PROBLEM
Reproduce the rows below word for word, from the line containing "Identify the location" up to and including the line containing "center [164, 302].", and omit the pictures from your copy.

ENTRIES SHOWN
______________________________

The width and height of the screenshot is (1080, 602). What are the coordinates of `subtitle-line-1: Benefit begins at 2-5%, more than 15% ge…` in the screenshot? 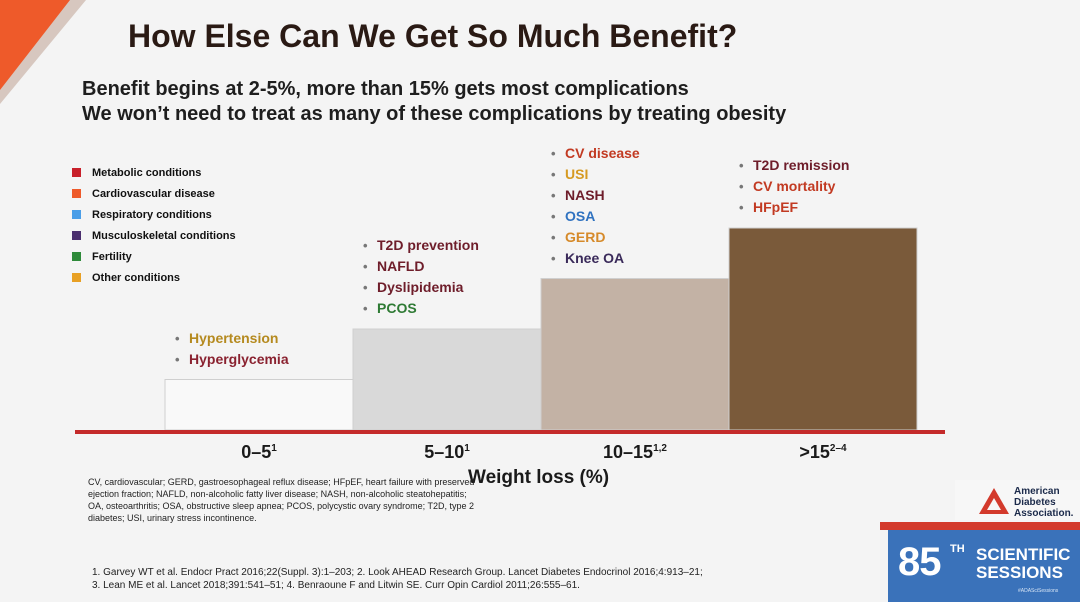 It's located at (386, 89).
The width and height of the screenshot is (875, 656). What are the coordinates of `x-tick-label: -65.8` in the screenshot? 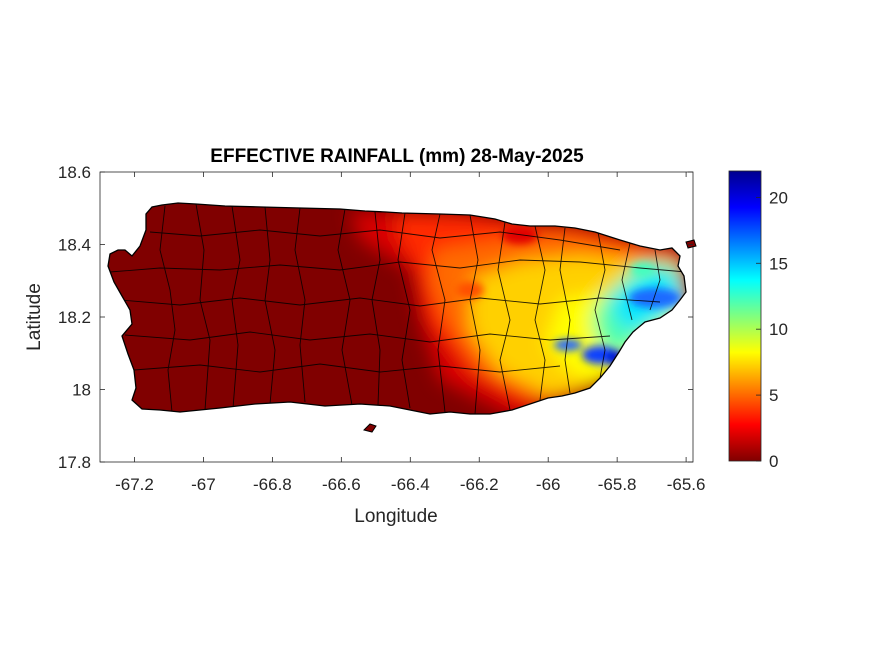 It's located at (618, 484).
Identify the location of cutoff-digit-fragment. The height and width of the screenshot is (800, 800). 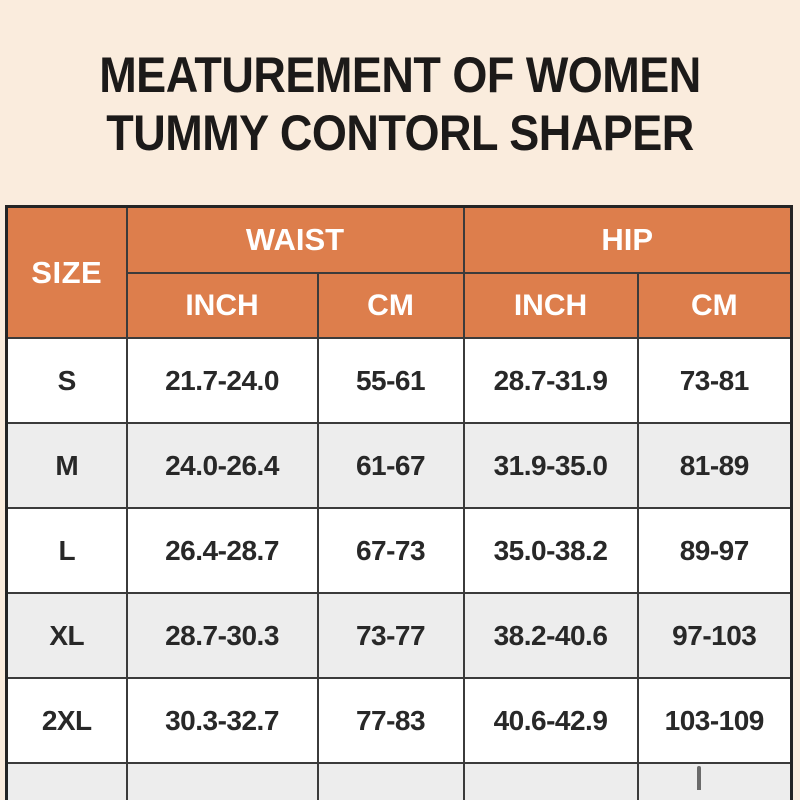
(698, 778).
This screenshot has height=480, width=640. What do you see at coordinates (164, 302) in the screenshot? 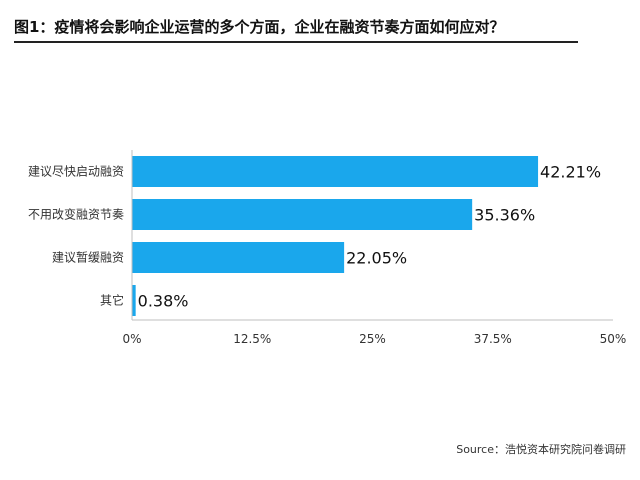
I see `value-label-3: 0.38%` at bounding box center [164, 302].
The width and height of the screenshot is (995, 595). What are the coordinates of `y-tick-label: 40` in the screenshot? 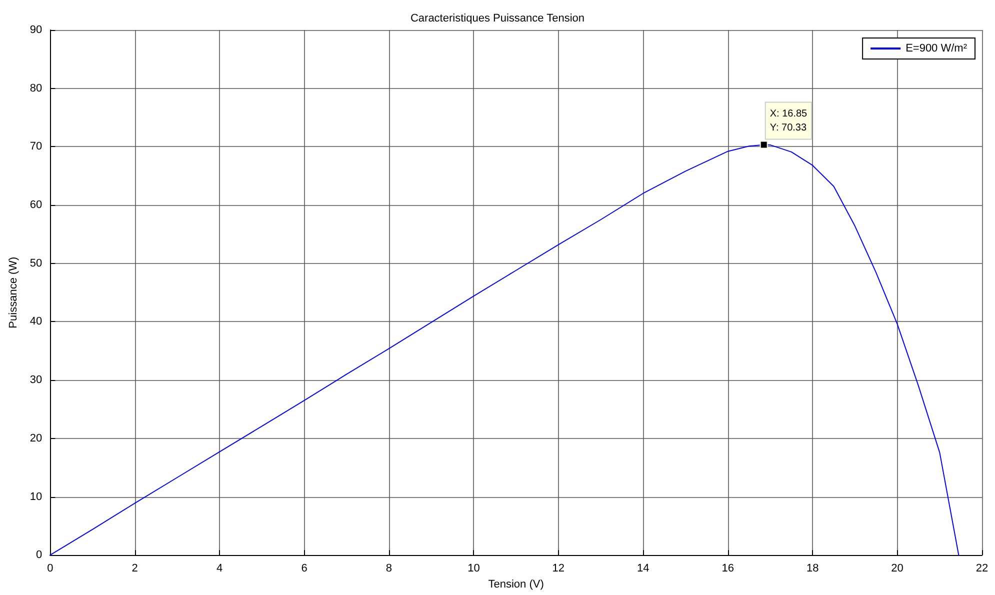 It's located at (36, 322).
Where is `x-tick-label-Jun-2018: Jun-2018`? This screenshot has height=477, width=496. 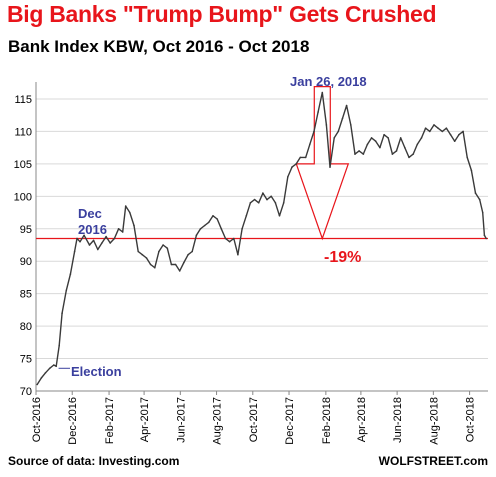 x-tick-label-Jun-2018: Jun-2018 is located at coordinates (398, 420).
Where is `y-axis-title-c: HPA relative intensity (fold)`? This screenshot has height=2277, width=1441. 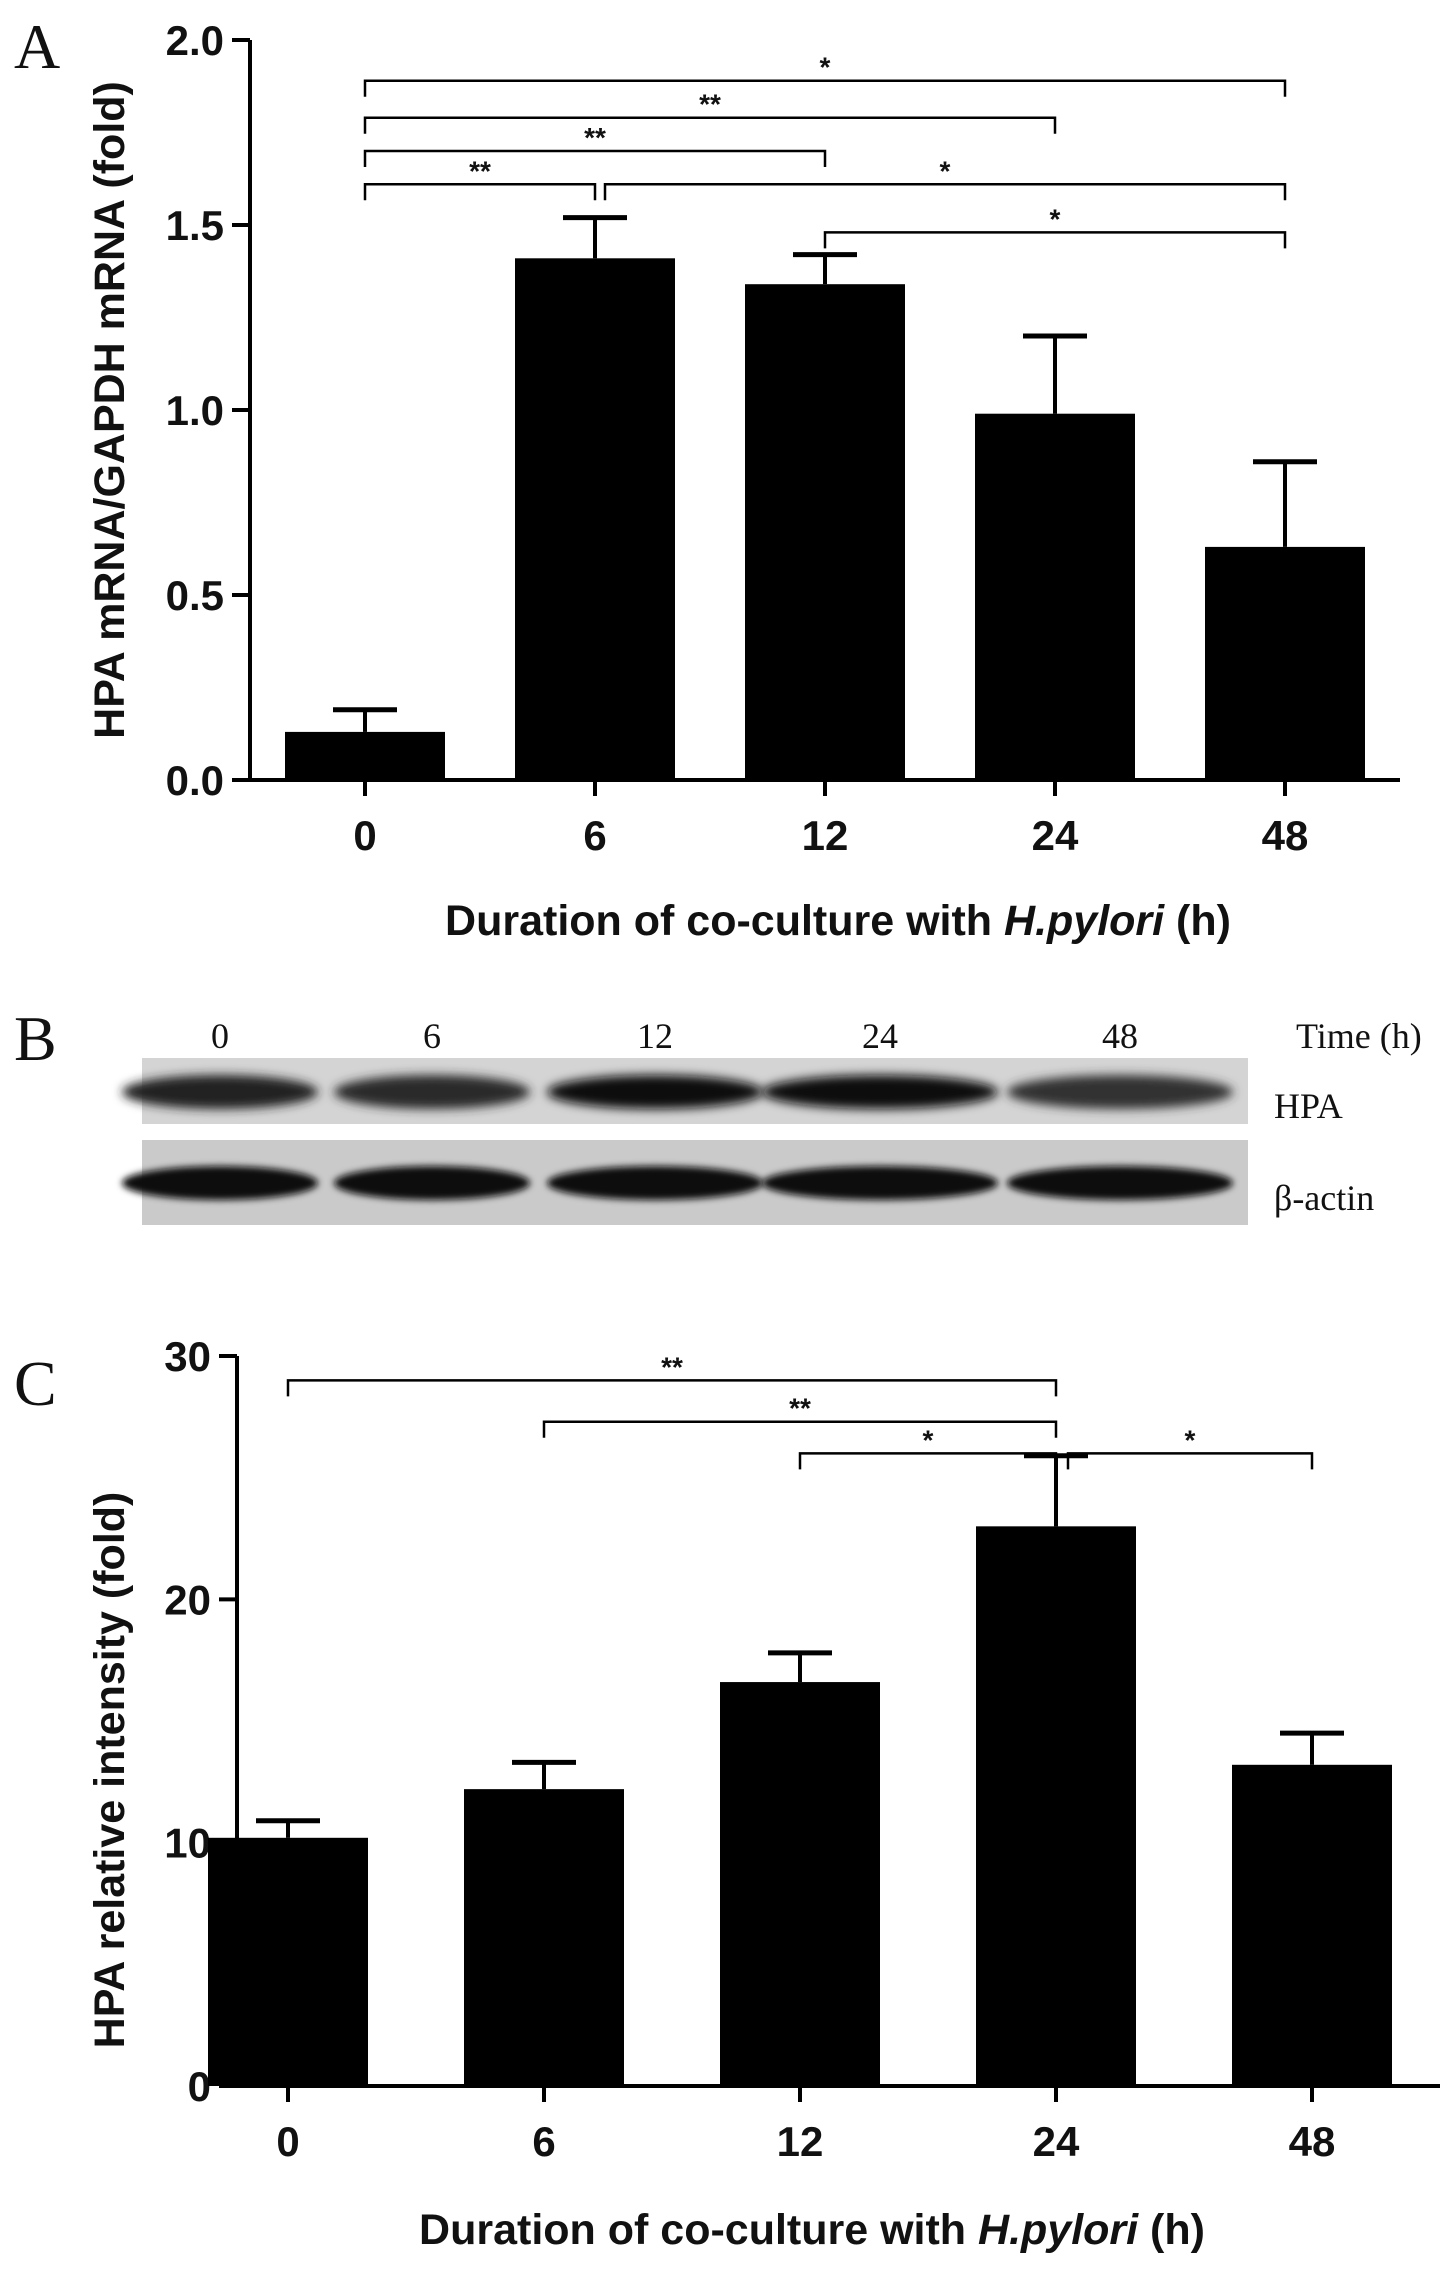
y-axis-title-c: HPA relative intensity (fold) is located at coordinates (110, 1770).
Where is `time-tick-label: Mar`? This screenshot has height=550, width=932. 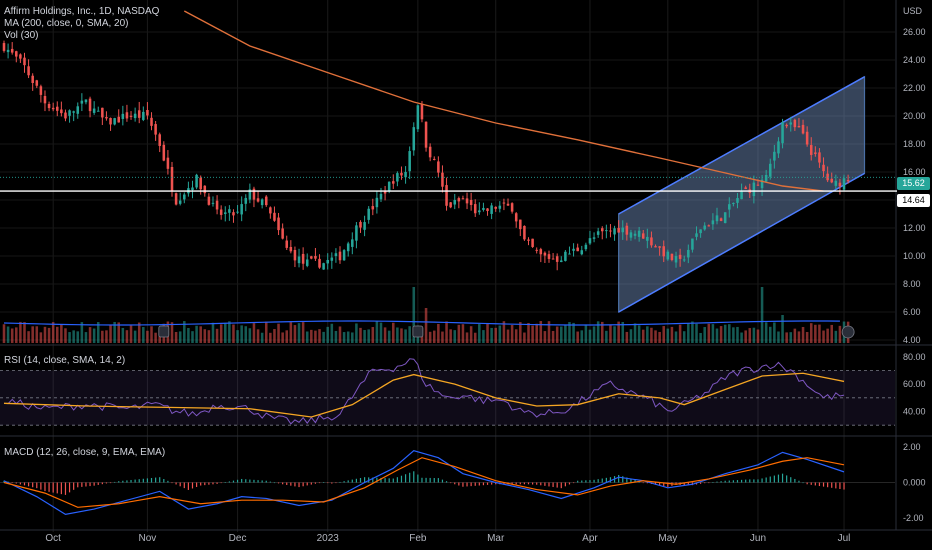 time-tick-label: Mar is located at coordinates (496, 538).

______________________________

OUTPUT
Identify the location of cutoff-digit-fragment. The height and width of the screenshot is (800, 800). 
(698, 778).
This screenshot has height=480, width=640. What do you see at coordinates (164, 302) in the screenshot? 
I see `value-label-3: 0.38%` at bounding box center [164, 302].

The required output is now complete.